Yes, exactly. The status before this patch was broken anyway, no sense reverting. I'm looking to understand whether there are ways to improve the infrastructure/APIs.

The createNode is only called in addNewFunctionIntoSCC and addNewFunctionIntoRefSCC, where the former is only called in unit tests and the latter is only used by co-routines. I'm trying to understand what the expected changes in the CallGraph are for some of these methods, if this is specific to coroutines or there are other usecases and if we can get better testing.
Is registerOutlinedFunction used out-of tree?

Except the Attributor and coroutines there is no user of the CallGraphUpdater (I know of).
The Attributor does not yet use this function but it is not unreasonable to expect it will be used.
There is a good chance the "shallow wrapper" functionality should actually do so, though that feature is on its own not the most useful anyway.

@jdoerfert, @modocache: Could you help me with some context please? (I'm happy to use llvm-dev@ for the discussion too.)

I'm fine with LLVM-dev, TBH I need to talk about updating the LazyCallGraph soon anyway. I think the current &updateCGAndAnalysisManagerForCGSCCPass in conjunction with the ::run method don't allow you to delete more than one function from the SCC at a time, which is bad. I might simply use it wrong but whatever it is, I'm all for a discussion on how we expose new PM CGSCC updates :) [= how we properly replace/implement something like the CallGraphUpdater]

SG, let's move the discussion to llvm-dev.
My goal for now is to understand the uses and desired updates, so the APIs doing the updates can be dedicated to those updates. For example, I'm not clear that the update used for the cloned functions in coroutines should be the same as for outlining, but perhaps a common API is the right approach. I don't have enough info at this point, and there aren't any uses for the outlining case that I can see.

We have quite a few "outlining" passes but most are module passes I suppose.
Assuming we want to work towards CGSCC passes, and maybe, maybe parallelize them at some point, we should allow proper updates of the CG.

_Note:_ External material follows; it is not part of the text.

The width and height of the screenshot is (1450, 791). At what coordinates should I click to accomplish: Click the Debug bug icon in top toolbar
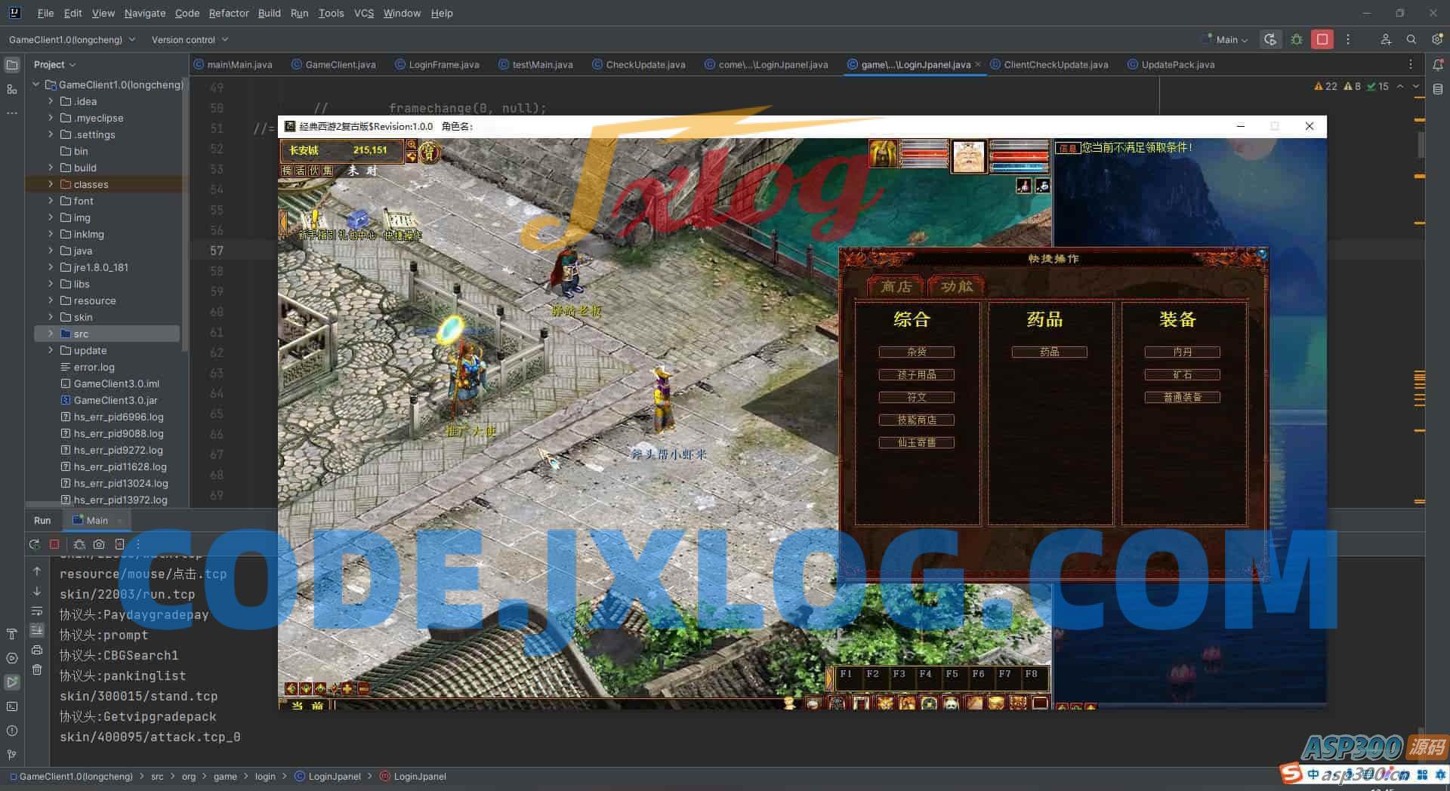[x=1297, y=39]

I am reasonably certain we will soonish look at integrating functionality that will subsume hot-cold splitting into the Attributor. At that point we will do real "outlining". Other use cases are certainly not unreasonable. What I try to say is that CoroSplit is probably not the only user of outlining.

We have quite a few "outlining" passes but most are module passes I suppose.
Assuming we want to work towards CGSCC passes, and maybe, maybe parallelize them at some point, we should allow proper updates of the CG.

I am reasonably certain we will soonish look at integrating functionality that will subsume hot-cold splitting into the Attributor. At that point we will do real "outlining". Other use cases are certainly not unreasonable. What I try to say is that CoroSplit is probably not the only user of outlining.

Sounds great, that's exactly what I'd like to understand as use cases :-).

When I was looking into the history of these functions, I also felt like I was missing some background.

Also, I'm running into an issue where the newly added functions aren't having passes run on them. It seems like new call edges to outlined functions should be handled in updateCGAndAnalysisManagerForPass() and the addNewFunctionInto*SCC() shouldn't be necessary. In fact, there are a couple TODOs there about allowing more than just new trivial call/ref edges. Looking into that now.